# stuck in gear



## kgbmiker (Feb 15, 2013)

So this past weekend we had the BIG blizzard here in CT. After few hours of use it started to get stuck in gear, (wouldn't stop moving) I let it sit in the garage over night, seemed better next morning, but after a few hours of use started to stick again. Now it won't let go. Opened it up and the friction disc is in constant contact with the other disc. I can not figure this out, someone please help!! BTW, the drive lever is not too tight.


----------



## Shryp (Jan 1, 2011)

How old is it? I have a couple Ariens that were that way when I got them because the slide part that moves back and forth to engage the friction disc was gummed up. Lucky for me they were older so they had solid rods for linkages and I could manually pull the handle back up. It sounds like you are having similar problems, but since yours is a cable you can't just pull the handle back out.

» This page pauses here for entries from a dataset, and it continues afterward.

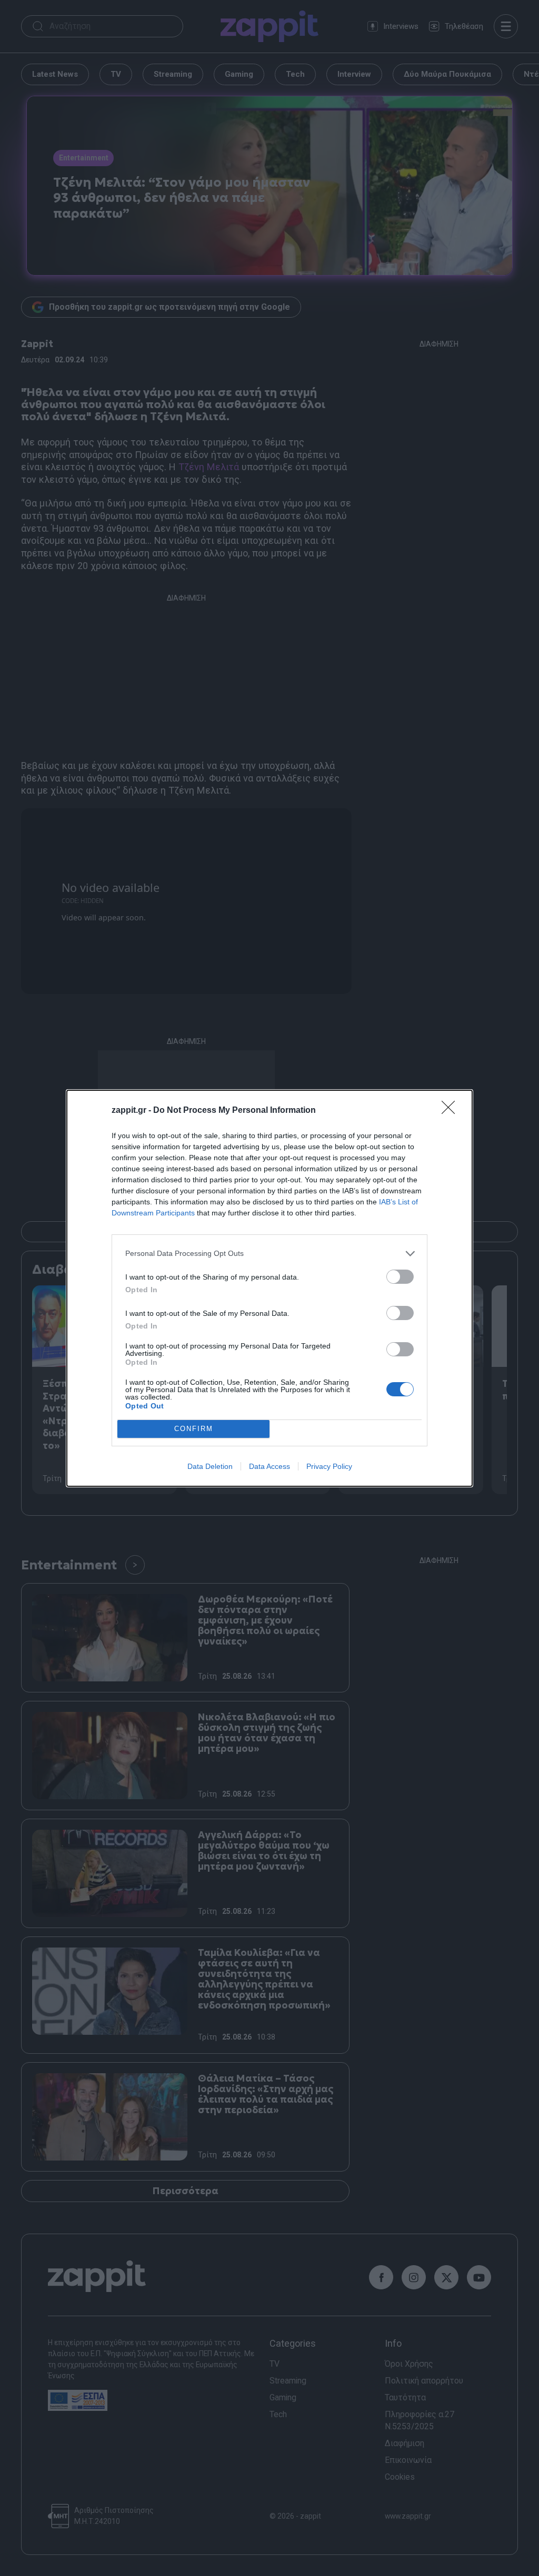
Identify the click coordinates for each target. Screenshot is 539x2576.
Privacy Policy (329, 1466)
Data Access (269, 1466)
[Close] (452, 1111)
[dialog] (269, 1288)
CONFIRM (193, 1429)
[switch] (400, 1277)
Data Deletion (210, 1466)
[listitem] (269, 1253)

Your other possibilities could be a broken or unhooked return spring or you are getting snow getting inside and icing something up.


----------



## kgbmiker (Feb 15, 2013)

3-4 yrs tops. 

It's been in the garage since Sunday, so there is no ice on it any more. I will check the springs, but the funny thing is that, visually, there is nowhere for it to drop in the front. the edge of the disk seems like its been grinding on something. there is only 1 spring that i can see in the back and I think it has something to do with the auger 

Thank you!


----------